Posto sul crinale di un colle a promontorio, l'abitato si affaccia sulla
valle del Tevere.
È un piccolo Comune del Comprensorio di Amelia che per sua vicinanza
con Roma e il verde della campagna, è meta di numerosi turisti. Il
Castello che domina il borgo, fu conteso, nel corso del 1300, dagli Orsini
e dai Colonna.
Penna non visse momenti di autonomia, perché fu sottomessa di fatto,
o al Papa o ad Amelia.
Nel 1492 Stefano Colonna affidò il paese alla giurisdizione del Comune
di Amelia. Lo stesso Colonna poi lo rese, nel 1502, agli Orsini, che lo dominarono
fino all'estinzione del casato.
L'antico Borgo Medioevale, posto su una terrazza naturale, affacciata sul
Tevere, a monte della sua confluenza con il Rio Grande, presso Orte.
La Porta Civica, con la cornice bugnata , quasi soffocata dalla mole absidale
della Chiesa Parrocchiale. I tipici sedili affiancati alla porta, sia dentro
che fuori le mura, rimandano all'urbanistica medioevale ed alla tradizione
paesana della piazza e della strada, salotto popolare.

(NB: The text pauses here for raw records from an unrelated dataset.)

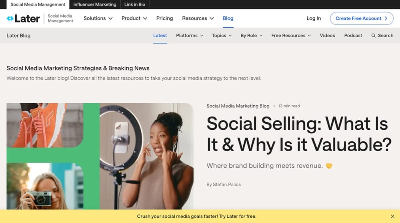Click the Later logo icon
This screenshot has height=223, width=400.
pos(10,18)
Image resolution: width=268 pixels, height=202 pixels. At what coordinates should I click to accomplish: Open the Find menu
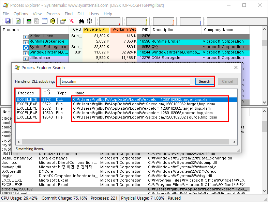[x=69, y=14]
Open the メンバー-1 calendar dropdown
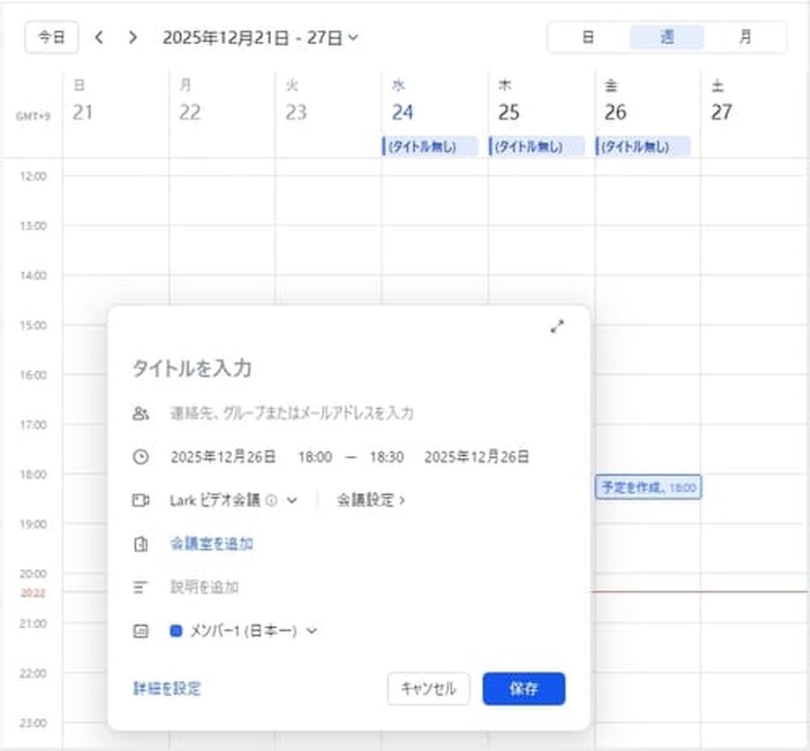This screenshot has height=751, width=810. [312, 630]
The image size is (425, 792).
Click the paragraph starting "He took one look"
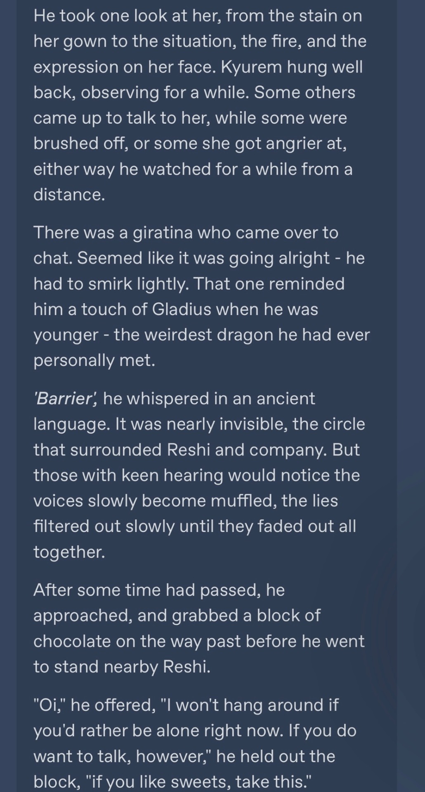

Il Palazzo Orsini, nella via medioevale, riporta il nome di Maharbale Orsini,
successore diretto del primo acquirente; sul marcapiano, lo stemma con la
rosa schiacciata, degli Orsini e l'anguilla degli Anguillara ricordano le
due famiglie.
I Busti dei "Mammalocchi", colonne in travertino con figure allegoriche,
all'ingresso della villa privata.
La Porta Novella o Portonella, in sostituzione di una torre cilindrica di
avvistamento sulla valle del Tevere.